*DOCUMENT TEXT*:
Motivation

In a multi-framework environment where frameworks have different SLA requirements (production vs. development, service vs. batch), it would be nice if Mesos can protect the high-SLA frameworks' throughput by throttling other frameworks' QPS.

Mesos Framework API Rate Limiting allows operators to specify the rate (i.e., queries per second) Mesos Master processes messages from a particular framework (can be a group of frameworks, see details about principals below) so individual frameworks will not overwhelm the Master.

Requirements

• Should provide a way for operators to monitor the framework QPS.
  • So they'll have some idea about what values to use to configure the limiter, how much traffic a framework has put on the Master and see how frameworks react to the throttling.
• (Stage 2, not in current scope) Should support online tuning of rate limits (add/delete/update).
  
• (Stage 3, not in current scope) The rate limit configuration should survive Master failover.

Usage

The usage notes are published here.

Design for the Current Scope

Protobuf Format

The user-specified configuration in JSON format is converted into a protobuf object which is used to initialize the RateLimiters. The ProtoBuf format is published here.

Rate Limiting in Master

Mesos already has a RateLimiter implementation that queues up incoming requests via a Future-based interface and service them at a configured rate. The majority of the work for MESOS-1306 is to have the limiters correctly configured for each framework, use them in Message handling, plus a few improvements on RateLimiter.

Setting up rate limiters and counters

Two-level mapping: setting up mappings from principal to RateLimiter and Counters

• Rate Limiters are created statically at startup.
  • Master loads the protobuf RateLimits object Master::rates via flags.
  • RateLimiters are created according to the flags when Master initializes and stored in <principal, RateLimiter> limits map. They are kept around until Master terminates.
• Counters are added when frameworks are added and removed when frameworks are removed.
  • A framework can be added as the result of both registration and reregistration and removed as the result of scheduler-initiated unregistration or failover timeout.

*WRITTEN REQUEST 1*: Put the records into a numbered list, starting at the first line and ending at the line that contains "click(x=271, y=594)", leaving out blank lines.

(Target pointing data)
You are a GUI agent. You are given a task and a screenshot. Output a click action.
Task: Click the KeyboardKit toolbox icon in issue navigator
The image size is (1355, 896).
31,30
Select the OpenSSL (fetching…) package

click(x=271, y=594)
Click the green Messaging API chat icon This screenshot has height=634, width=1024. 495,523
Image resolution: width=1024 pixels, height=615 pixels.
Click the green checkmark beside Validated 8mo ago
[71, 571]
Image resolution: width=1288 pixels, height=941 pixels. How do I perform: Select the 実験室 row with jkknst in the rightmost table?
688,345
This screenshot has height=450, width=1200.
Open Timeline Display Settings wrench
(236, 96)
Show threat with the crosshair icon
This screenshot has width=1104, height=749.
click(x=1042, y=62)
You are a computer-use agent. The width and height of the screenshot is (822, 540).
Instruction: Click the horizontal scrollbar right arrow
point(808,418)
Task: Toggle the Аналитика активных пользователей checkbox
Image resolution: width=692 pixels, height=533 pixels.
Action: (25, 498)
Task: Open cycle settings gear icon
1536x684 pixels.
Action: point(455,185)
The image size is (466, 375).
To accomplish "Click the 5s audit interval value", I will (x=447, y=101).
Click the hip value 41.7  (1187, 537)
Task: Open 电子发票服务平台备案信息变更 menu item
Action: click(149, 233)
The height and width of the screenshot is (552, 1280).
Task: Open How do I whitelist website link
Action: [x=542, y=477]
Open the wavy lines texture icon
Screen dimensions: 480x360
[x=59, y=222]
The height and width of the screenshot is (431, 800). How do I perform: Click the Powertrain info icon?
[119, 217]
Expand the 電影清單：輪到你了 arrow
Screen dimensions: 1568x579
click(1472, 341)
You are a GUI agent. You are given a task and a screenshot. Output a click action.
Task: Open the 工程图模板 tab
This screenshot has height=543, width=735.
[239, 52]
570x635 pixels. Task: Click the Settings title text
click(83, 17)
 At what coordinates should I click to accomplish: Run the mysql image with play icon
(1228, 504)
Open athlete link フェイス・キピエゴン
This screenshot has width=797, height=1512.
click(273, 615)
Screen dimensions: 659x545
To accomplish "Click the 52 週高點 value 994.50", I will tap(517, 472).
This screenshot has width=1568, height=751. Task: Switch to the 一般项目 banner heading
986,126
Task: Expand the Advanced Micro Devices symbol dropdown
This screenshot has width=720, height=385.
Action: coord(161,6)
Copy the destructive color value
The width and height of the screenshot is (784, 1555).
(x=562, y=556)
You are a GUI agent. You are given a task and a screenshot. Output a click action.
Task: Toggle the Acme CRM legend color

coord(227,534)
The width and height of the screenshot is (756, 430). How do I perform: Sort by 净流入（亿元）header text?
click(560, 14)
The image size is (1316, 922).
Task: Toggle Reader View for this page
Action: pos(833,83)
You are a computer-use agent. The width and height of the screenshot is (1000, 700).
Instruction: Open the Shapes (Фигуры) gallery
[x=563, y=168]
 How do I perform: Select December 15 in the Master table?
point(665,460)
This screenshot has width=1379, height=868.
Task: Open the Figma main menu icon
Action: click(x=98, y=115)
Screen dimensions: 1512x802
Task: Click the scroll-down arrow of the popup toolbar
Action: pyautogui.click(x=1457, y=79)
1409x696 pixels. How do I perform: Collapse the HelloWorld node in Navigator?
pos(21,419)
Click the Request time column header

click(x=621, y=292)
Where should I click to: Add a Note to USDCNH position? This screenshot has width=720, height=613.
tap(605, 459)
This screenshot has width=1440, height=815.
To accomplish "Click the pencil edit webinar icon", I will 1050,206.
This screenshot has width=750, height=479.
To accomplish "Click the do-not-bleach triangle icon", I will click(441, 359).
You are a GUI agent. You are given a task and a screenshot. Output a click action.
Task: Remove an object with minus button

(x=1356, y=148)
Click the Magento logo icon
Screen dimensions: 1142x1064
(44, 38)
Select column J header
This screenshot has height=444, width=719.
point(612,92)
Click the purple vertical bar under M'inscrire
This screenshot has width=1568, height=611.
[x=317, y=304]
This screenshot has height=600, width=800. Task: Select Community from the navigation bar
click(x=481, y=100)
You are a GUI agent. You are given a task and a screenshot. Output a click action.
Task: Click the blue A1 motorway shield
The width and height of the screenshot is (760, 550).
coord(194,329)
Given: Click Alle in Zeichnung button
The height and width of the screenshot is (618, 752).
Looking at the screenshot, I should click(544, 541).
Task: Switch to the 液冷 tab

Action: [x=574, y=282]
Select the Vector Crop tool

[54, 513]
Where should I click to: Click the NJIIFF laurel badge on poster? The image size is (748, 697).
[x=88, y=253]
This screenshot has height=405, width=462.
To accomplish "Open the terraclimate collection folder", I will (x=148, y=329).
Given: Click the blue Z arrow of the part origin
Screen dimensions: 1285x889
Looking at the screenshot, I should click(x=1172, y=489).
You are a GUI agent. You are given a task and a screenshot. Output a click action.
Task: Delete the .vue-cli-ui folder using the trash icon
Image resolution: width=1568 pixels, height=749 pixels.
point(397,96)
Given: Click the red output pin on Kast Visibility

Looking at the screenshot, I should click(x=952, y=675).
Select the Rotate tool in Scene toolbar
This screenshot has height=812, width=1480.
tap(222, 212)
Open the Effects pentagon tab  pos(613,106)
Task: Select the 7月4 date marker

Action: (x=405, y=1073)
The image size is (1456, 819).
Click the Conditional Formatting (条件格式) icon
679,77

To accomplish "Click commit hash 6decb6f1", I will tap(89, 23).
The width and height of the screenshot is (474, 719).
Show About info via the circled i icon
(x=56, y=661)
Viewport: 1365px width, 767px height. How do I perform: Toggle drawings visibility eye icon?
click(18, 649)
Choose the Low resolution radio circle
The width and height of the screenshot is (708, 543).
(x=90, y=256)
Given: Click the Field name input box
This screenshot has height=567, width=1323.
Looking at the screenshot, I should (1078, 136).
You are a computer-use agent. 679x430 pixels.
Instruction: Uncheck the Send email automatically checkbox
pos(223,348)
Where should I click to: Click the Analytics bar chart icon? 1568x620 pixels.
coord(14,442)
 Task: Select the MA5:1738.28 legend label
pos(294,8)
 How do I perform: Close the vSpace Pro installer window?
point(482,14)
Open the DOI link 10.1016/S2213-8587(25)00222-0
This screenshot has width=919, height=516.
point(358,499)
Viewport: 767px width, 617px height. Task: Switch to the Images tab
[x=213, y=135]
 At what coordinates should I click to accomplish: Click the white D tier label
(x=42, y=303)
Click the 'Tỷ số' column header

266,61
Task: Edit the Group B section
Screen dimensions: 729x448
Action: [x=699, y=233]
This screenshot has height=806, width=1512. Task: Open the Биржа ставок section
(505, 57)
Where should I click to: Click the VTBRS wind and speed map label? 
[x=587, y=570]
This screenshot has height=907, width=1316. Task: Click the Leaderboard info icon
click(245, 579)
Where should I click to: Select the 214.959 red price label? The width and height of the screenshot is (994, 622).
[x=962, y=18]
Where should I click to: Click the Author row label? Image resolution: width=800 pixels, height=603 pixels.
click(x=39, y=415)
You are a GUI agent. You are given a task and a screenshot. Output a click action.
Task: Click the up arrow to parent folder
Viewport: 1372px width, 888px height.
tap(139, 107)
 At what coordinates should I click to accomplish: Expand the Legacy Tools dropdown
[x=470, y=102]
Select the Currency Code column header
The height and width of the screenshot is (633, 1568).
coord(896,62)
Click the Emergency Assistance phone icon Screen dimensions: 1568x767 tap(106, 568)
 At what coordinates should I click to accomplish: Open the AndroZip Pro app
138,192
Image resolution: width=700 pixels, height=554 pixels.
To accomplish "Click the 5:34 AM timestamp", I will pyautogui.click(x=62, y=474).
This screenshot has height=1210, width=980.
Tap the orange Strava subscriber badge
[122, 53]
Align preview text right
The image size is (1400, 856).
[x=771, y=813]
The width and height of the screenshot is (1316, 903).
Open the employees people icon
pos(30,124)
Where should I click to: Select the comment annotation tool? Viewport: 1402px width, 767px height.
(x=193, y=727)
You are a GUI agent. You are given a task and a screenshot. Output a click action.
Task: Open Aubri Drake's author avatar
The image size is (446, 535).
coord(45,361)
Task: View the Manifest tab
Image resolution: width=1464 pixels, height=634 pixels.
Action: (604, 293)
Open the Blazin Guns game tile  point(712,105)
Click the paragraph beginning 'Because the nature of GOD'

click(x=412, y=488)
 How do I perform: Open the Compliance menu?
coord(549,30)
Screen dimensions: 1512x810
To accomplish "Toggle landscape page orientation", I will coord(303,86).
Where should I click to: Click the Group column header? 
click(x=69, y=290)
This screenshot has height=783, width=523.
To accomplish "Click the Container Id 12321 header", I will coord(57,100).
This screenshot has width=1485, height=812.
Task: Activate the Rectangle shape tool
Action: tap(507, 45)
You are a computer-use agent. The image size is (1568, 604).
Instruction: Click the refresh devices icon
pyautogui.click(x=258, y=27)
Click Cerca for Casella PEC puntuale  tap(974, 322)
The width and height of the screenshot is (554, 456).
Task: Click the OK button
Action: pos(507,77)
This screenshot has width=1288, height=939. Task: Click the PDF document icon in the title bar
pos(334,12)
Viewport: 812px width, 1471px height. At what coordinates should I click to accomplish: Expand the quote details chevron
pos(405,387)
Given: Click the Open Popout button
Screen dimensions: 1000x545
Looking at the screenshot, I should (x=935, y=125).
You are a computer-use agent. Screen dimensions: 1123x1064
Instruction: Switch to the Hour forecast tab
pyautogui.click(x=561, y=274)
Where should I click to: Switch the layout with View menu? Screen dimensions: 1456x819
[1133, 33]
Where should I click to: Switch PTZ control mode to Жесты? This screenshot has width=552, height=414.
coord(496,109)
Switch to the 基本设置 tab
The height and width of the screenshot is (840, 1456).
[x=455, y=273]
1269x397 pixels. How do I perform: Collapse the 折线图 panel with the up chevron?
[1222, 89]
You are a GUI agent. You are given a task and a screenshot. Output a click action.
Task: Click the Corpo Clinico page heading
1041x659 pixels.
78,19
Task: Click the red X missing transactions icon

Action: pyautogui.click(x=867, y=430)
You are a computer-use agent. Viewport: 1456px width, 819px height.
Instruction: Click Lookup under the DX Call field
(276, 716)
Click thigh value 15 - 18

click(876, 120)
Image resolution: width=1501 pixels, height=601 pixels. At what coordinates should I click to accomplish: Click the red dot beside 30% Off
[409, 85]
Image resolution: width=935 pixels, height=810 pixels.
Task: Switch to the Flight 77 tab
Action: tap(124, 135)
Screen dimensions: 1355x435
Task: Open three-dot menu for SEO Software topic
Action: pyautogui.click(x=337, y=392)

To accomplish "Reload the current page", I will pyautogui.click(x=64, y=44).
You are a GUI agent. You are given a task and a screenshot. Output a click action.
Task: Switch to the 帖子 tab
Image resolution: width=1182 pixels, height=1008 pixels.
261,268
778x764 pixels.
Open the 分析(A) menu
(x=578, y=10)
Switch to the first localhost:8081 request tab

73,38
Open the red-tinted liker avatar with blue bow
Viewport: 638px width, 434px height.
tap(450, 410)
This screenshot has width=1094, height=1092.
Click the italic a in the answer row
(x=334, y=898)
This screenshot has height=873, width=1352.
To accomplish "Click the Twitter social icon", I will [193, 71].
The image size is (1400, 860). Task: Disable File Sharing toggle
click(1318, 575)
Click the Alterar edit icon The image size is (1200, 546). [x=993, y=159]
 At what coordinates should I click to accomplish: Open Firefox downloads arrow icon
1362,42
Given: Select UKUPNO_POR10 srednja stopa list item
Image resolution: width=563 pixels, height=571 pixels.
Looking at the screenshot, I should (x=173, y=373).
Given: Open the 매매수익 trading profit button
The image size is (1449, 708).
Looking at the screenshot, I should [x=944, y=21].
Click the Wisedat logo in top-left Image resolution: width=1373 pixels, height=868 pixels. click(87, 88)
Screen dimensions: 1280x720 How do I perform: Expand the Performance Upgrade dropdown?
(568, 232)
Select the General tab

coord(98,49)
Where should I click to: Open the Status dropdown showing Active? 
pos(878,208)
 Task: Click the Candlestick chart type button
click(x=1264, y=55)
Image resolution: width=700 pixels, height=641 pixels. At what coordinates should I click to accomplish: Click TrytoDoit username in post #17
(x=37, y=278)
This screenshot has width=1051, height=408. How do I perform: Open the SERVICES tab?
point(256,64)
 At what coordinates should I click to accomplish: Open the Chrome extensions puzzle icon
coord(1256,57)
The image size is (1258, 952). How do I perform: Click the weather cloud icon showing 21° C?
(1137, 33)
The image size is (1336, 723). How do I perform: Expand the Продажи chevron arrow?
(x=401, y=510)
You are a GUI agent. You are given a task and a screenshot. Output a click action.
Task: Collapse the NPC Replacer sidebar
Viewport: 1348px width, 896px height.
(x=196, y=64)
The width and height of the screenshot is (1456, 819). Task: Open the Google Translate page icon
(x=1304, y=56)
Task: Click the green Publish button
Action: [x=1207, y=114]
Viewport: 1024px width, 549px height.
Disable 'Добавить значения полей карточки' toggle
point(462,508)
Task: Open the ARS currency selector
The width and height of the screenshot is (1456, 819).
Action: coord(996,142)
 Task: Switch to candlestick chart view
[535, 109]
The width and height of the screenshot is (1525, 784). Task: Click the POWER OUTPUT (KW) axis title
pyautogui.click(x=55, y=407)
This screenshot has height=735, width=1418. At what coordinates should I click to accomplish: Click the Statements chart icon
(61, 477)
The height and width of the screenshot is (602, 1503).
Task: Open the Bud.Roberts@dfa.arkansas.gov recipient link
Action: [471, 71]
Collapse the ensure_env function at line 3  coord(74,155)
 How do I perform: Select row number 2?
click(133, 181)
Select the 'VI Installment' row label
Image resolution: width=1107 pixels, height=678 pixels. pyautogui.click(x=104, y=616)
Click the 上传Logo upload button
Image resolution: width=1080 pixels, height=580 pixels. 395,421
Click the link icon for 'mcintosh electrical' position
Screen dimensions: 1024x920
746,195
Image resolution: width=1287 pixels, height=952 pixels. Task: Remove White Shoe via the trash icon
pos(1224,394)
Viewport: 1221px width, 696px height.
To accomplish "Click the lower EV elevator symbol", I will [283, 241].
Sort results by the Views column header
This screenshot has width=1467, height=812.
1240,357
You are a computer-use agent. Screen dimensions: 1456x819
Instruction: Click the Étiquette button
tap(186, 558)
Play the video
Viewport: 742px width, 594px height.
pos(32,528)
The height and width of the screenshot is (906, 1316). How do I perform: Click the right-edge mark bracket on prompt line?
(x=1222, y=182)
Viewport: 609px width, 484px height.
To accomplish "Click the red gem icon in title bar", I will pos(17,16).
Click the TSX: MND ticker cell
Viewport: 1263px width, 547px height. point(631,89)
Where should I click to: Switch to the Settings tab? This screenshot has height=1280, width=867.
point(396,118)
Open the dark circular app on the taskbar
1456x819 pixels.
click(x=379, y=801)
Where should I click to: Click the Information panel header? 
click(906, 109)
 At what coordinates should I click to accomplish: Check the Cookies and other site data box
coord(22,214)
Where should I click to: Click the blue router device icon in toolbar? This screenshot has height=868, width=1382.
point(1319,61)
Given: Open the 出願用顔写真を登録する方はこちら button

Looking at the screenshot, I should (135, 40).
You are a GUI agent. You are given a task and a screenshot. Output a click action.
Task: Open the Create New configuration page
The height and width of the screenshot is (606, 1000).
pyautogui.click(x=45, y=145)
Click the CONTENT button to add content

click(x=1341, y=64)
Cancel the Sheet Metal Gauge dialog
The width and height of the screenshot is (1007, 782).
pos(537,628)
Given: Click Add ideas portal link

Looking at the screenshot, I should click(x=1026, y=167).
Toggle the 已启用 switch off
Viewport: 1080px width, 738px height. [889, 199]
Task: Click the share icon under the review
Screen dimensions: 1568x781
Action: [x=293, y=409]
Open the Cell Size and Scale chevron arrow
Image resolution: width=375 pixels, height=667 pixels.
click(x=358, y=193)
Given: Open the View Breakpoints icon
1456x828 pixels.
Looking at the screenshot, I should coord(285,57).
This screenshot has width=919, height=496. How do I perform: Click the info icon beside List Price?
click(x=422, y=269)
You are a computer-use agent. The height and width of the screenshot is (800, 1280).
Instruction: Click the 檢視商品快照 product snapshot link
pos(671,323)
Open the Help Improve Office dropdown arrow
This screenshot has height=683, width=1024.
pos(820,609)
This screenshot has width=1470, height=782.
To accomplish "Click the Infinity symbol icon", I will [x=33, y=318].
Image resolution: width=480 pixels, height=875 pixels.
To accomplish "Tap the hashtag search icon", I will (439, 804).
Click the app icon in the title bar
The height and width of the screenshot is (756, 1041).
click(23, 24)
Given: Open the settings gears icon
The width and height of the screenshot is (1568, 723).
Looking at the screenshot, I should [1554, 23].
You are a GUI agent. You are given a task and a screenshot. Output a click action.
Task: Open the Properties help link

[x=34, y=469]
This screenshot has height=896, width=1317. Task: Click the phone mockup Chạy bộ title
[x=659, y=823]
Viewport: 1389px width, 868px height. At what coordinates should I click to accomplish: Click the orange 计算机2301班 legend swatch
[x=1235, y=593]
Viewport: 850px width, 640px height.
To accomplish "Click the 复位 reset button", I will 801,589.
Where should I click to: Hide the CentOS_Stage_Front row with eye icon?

*WRITTEN REQUEST 2*: According to the Mesos rate limiting text, when are Rate Limiters created?

*ANSWER 1*:
1. You are a GUI agent. You are given a task and a screenshot. Output a click action.
2. Task: Click the KeyboardKit toolbox icon in issue navigator
3. The image size is (1355, 896).
4. 31,30
5. Select the OpenSSL (fetching…) package
6. click(x=271, y=594)

*ANSWER 2*: Statically at startup.